### Available records
** START **
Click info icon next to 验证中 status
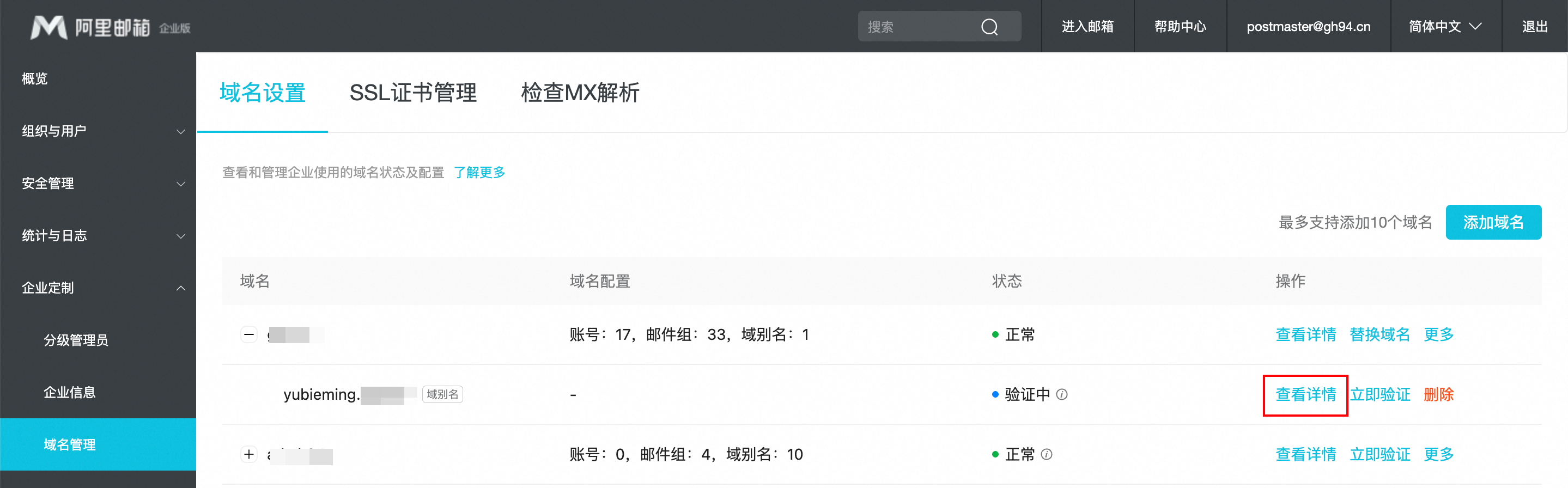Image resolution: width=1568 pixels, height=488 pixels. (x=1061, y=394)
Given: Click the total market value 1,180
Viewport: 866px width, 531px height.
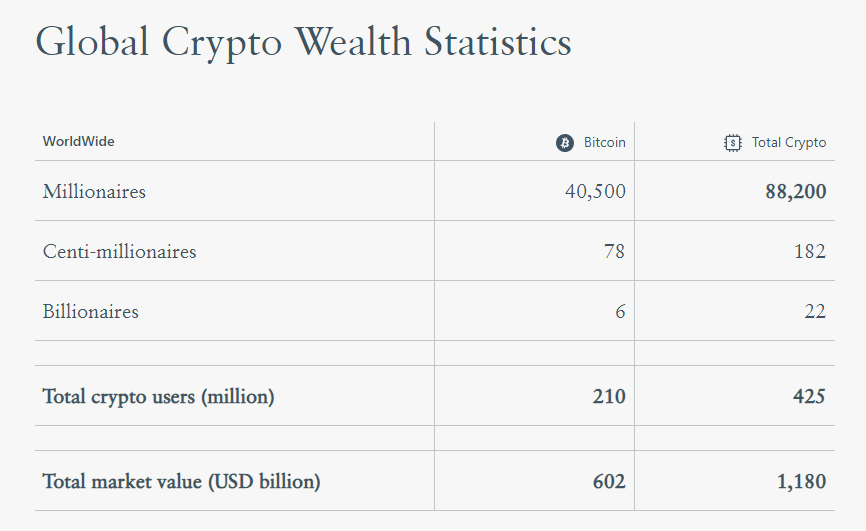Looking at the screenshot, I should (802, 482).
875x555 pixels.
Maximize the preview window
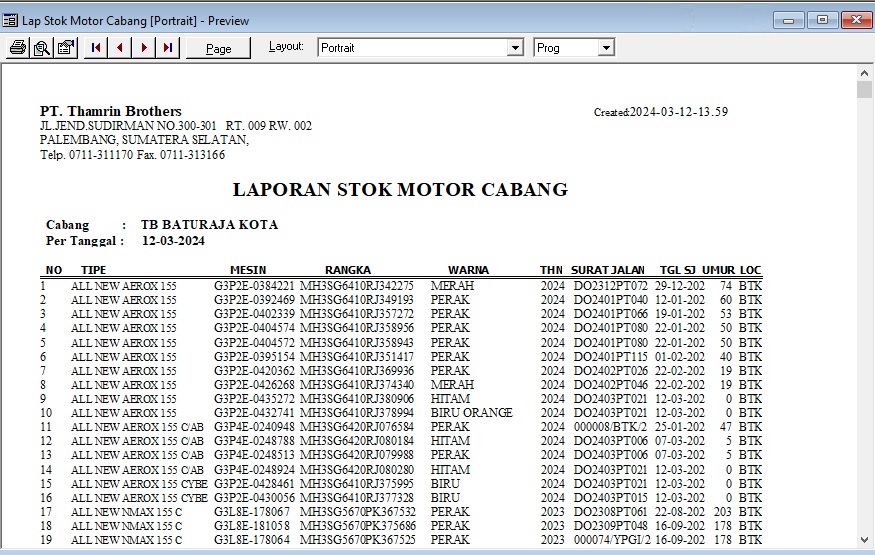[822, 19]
** END **
** START **
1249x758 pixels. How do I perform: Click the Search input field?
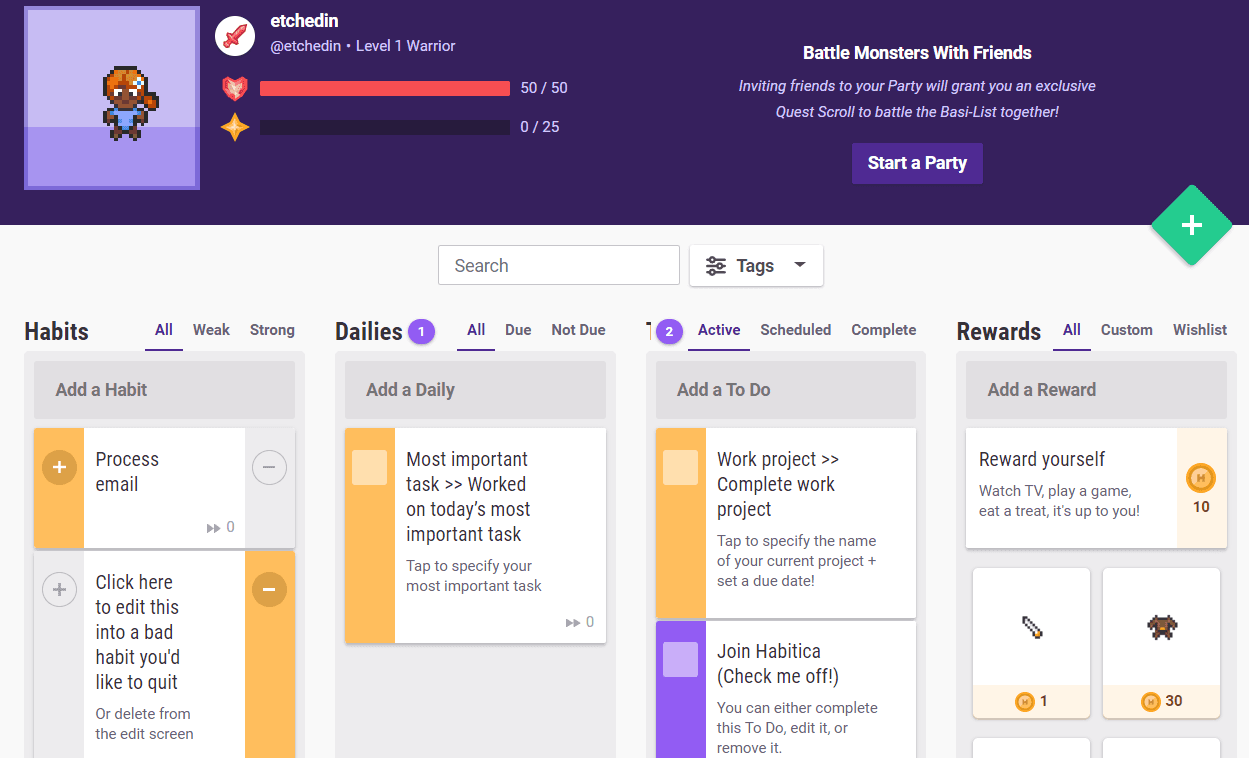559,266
** END **
** START **
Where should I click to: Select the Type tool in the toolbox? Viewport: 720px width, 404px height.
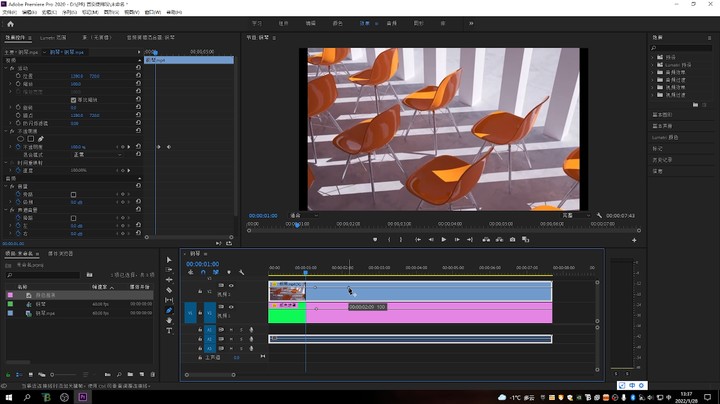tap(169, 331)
** END **
Reproduce the records verbatim, starting at the line containing "Where should I" and ending at the line containing "tap(169, 331)", both lines included. Omit the pictures.

### Task result
Where should I click to: Select the Type tool in the toolbox? Viewport: 720px width, 404px height.
tap(169, 331)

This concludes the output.